Mindfulness-based treatment blends stress reduction with aspects of cognitive behavioural therapy. Through this approach, patients have a better understanding of their issues and how to deal with them. In a study that was done to look at the impact of a stress reduction programme on bowel symptoms, quality of life, and gastrointestinal symptom-specific anxiety. It was found that there was an increase in quality of life and a decrease in symptom-specific anxiety after 6 months of therapy. Another study looked at the effects of a stress reduction programme on bowel symptoms, quality of life, and gastrointestinal symptom-specific anxiety in people with IBS. After 6 months of therapy, there was an improvement in quality of life and a decrease in symptom-specific anxiety.

  1. Relaxation therapy:

Relaxation treatments such as progressive muscle relaxation and autogenic training attempt to reduce perceived stress since stress can cause physiological arousal, which can lead to an increase in somatic complaints and a disruption in gut-brain connection.

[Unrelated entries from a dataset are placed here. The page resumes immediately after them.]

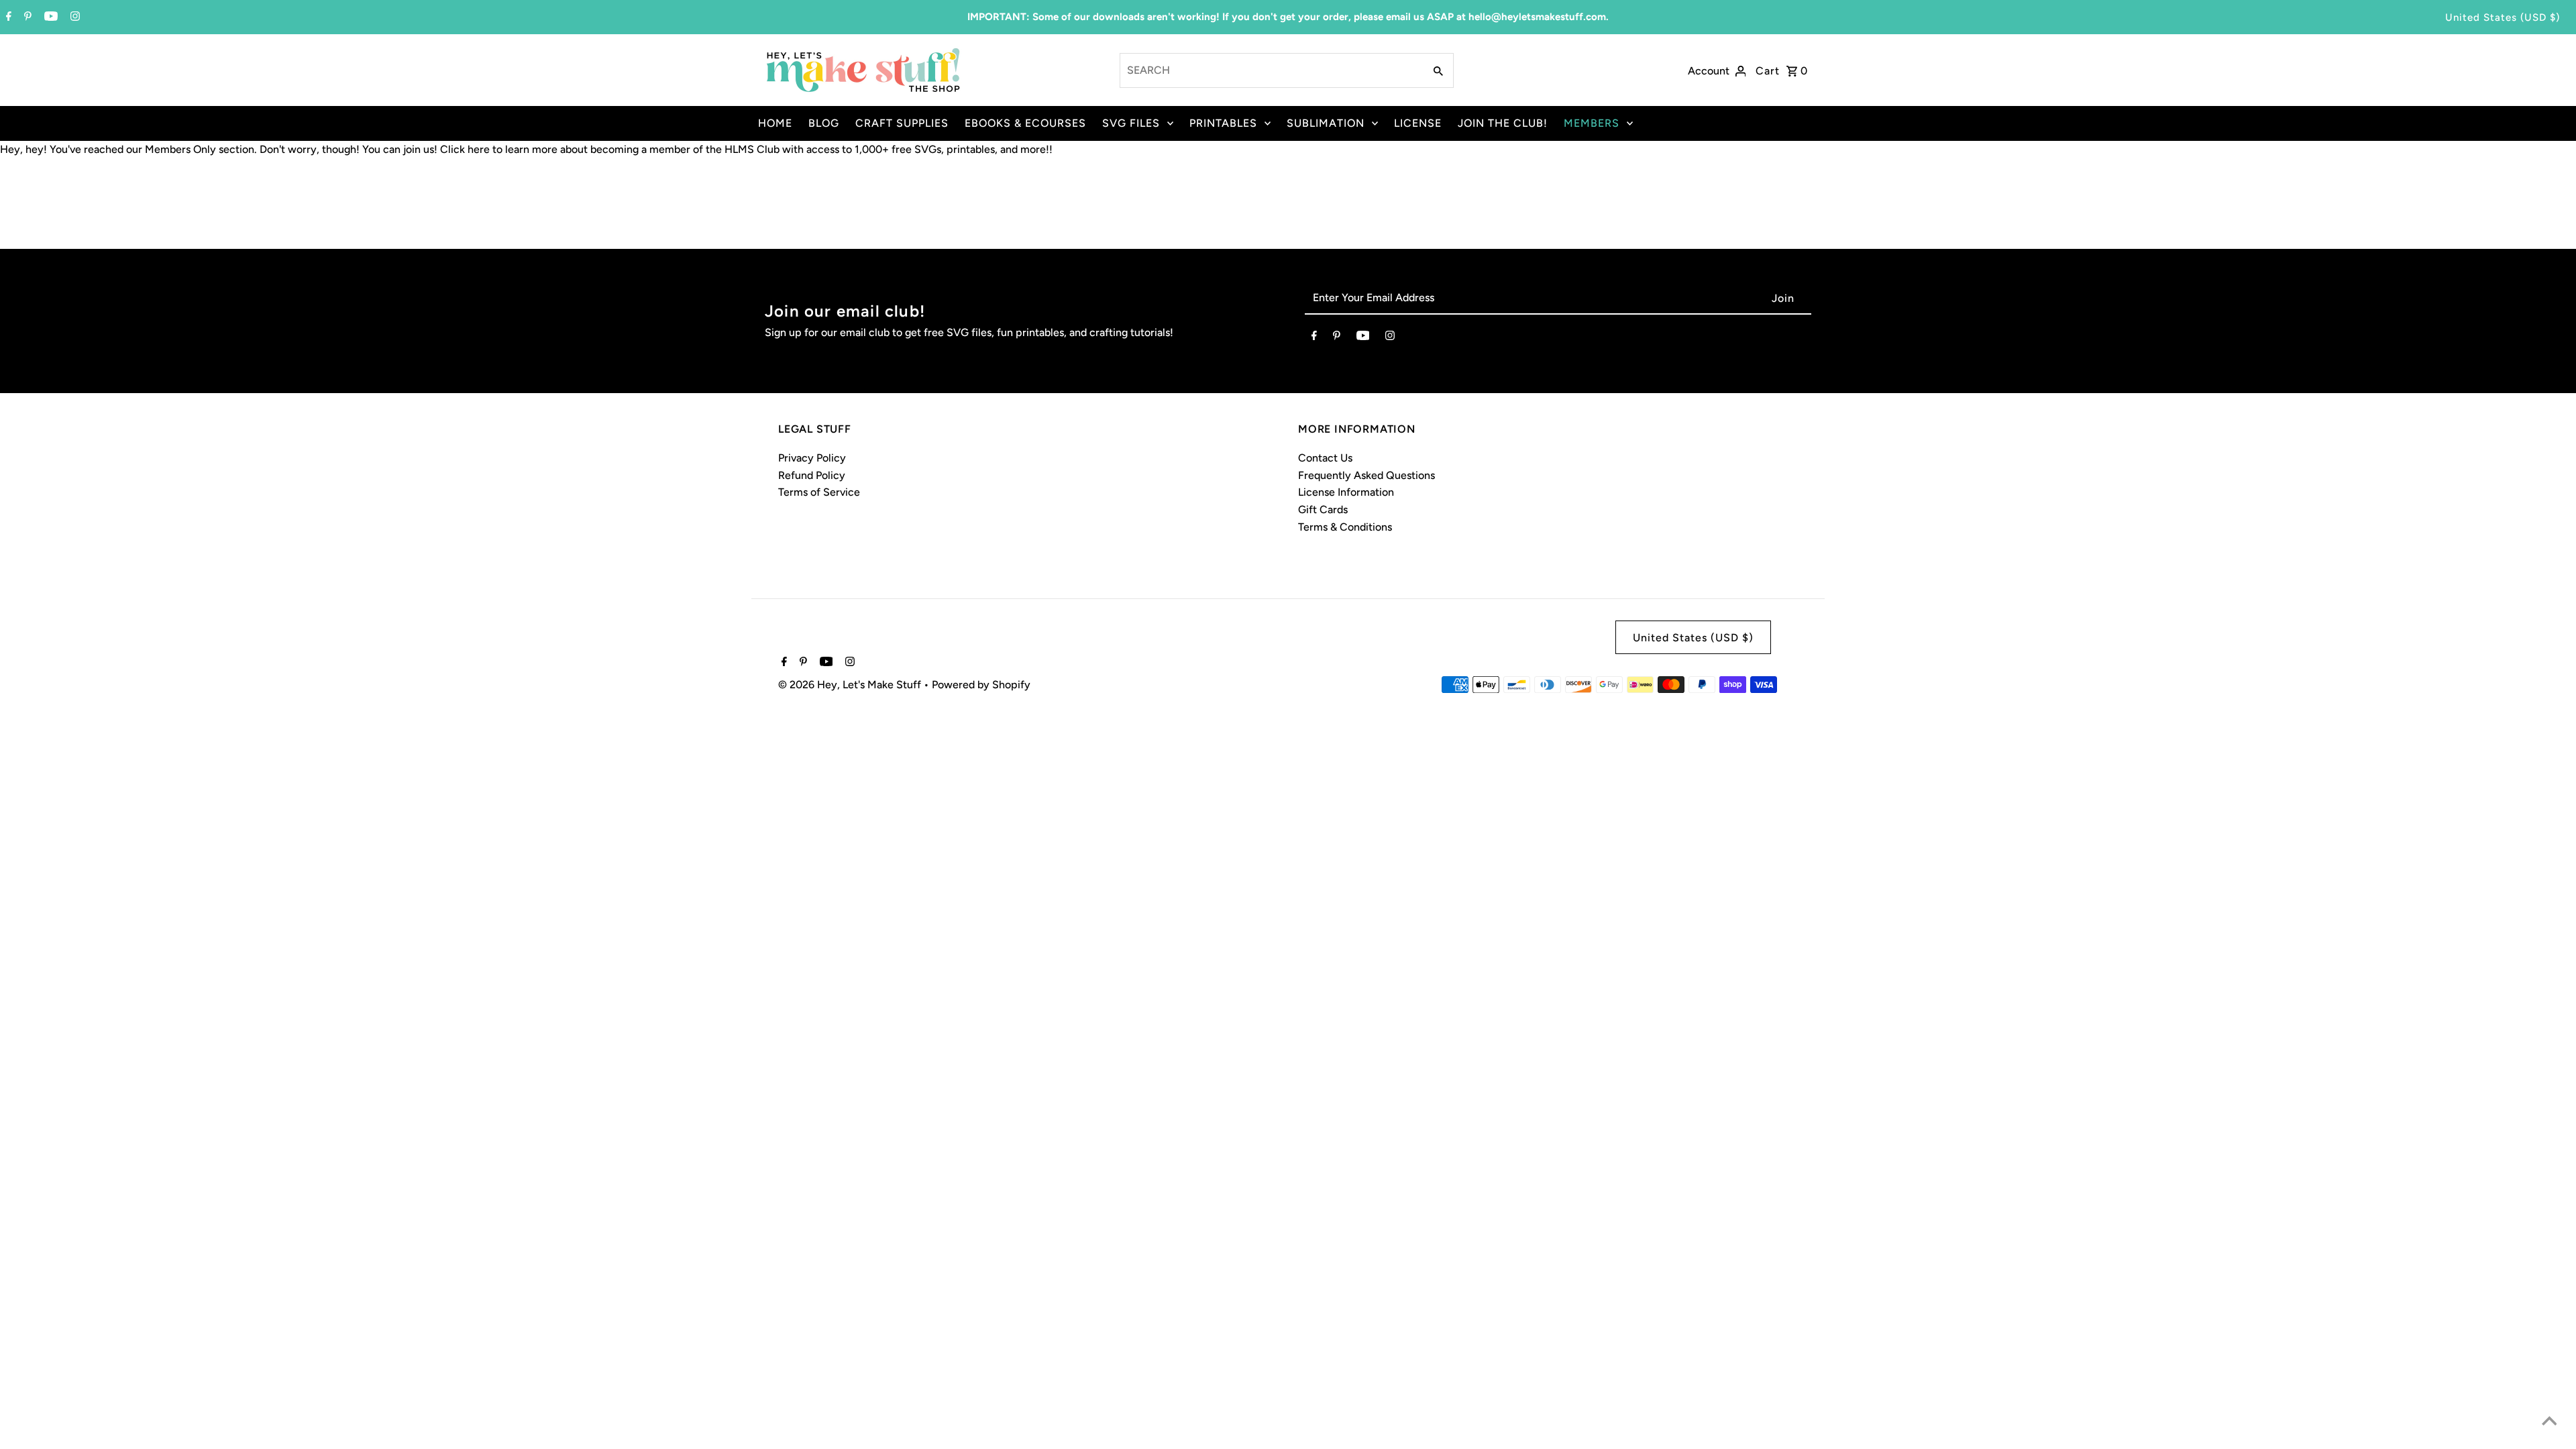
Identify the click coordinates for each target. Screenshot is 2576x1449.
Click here (465, 149)
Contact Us (1325, 457)
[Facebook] (7, 17)
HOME (775, 123)
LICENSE (1418, 123)
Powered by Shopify (981, 684)
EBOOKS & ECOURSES (1025, 123)
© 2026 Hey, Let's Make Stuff (851, 684)
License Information (1346, 492)
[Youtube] (49, 17)
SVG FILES (1131, 123)
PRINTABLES (1223, 123)
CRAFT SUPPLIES (902, 123)
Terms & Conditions (1345, 527)
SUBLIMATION (1325, 123)
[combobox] (1270, 70)
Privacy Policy (812, 457)
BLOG (823, 123)
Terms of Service (819, 492)
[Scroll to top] (2549, 1422)
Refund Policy (811, 475)
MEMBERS (1591, 123)
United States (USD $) (2502, 17)
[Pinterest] (26, 17)
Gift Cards (1323, 509)
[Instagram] (73, 17)
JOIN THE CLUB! (1503, 123)
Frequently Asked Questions (1366, 475)
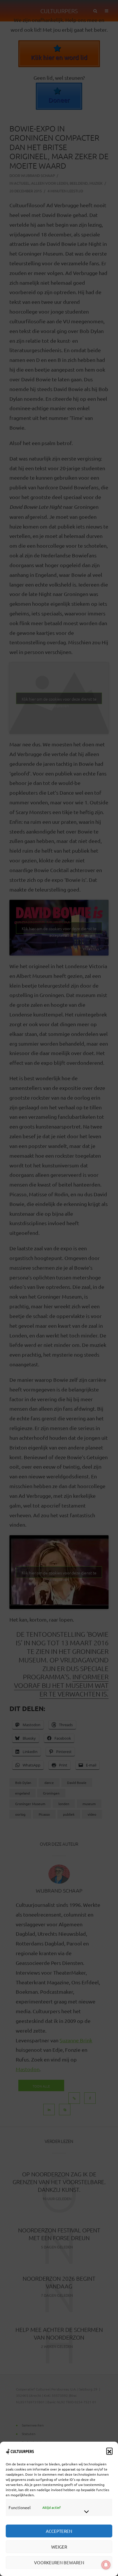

In a more recent study, patients on the waiting list were compared to the benefits of relaxation techniques (progressive muscle relaxation, breathing techniques) and emotional awareness and expression training. Patients first had a low emotional response to stressful situations and interpersonal problems. This might result in avoidance behaviour and a high level of arousal. When compared to the control group, the emotional awareness and expressiveness training reduced the intensity of IBS symptoms after 10 weeks. The emotional training group, as well as the relaxation methods group, saw an increase in their quality of life.

In summary, patients with IBS can benefit significantly through a combination of psychotherapeutic and pharmacotherapeutic interventions and I as a clinical psychologist strongly recommend psychotherapy as an effective mode of treatment for IBS.